Activity: Search the records for the string "element", and show each line where it appears.

Data records:
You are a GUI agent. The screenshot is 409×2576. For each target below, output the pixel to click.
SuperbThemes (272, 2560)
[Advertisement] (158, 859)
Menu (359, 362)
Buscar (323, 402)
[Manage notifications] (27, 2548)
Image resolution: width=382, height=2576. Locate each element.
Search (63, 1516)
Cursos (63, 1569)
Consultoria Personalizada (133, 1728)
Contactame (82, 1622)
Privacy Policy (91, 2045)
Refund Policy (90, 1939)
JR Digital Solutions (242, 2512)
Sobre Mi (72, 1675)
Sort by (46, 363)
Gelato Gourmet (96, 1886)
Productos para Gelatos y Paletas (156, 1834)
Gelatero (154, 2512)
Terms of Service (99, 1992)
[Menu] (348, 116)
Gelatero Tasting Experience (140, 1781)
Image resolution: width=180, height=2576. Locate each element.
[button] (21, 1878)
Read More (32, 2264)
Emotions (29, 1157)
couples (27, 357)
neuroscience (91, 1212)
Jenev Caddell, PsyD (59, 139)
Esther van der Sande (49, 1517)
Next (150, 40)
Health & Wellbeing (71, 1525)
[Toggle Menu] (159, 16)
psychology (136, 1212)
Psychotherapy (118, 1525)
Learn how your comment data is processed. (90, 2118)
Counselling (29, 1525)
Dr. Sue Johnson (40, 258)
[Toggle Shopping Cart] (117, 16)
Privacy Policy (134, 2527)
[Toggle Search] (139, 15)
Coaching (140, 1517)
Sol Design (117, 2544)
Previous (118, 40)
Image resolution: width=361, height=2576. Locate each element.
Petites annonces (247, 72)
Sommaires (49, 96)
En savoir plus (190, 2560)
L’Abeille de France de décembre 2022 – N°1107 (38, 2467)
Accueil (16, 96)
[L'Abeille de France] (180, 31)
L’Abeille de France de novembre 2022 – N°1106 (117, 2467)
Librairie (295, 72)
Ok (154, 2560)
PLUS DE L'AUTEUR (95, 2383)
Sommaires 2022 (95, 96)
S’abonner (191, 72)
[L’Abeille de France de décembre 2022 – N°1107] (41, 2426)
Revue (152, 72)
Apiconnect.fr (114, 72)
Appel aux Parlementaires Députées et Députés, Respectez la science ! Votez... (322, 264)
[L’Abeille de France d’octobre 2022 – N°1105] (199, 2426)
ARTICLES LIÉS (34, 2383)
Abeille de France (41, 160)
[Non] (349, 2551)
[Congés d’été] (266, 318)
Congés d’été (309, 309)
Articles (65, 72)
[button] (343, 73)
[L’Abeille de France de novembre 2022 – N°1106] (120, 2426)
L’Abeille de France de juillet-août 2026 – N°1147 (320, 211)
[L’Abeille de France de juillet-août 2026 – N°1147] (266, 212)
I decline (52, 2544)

Problem solution:
Image resolution: width=382, height=2576. Locate each element.
Image resolution: width=180, height=2576. Locate each element.
Image resolution: width=361, height=2576. Locate each element.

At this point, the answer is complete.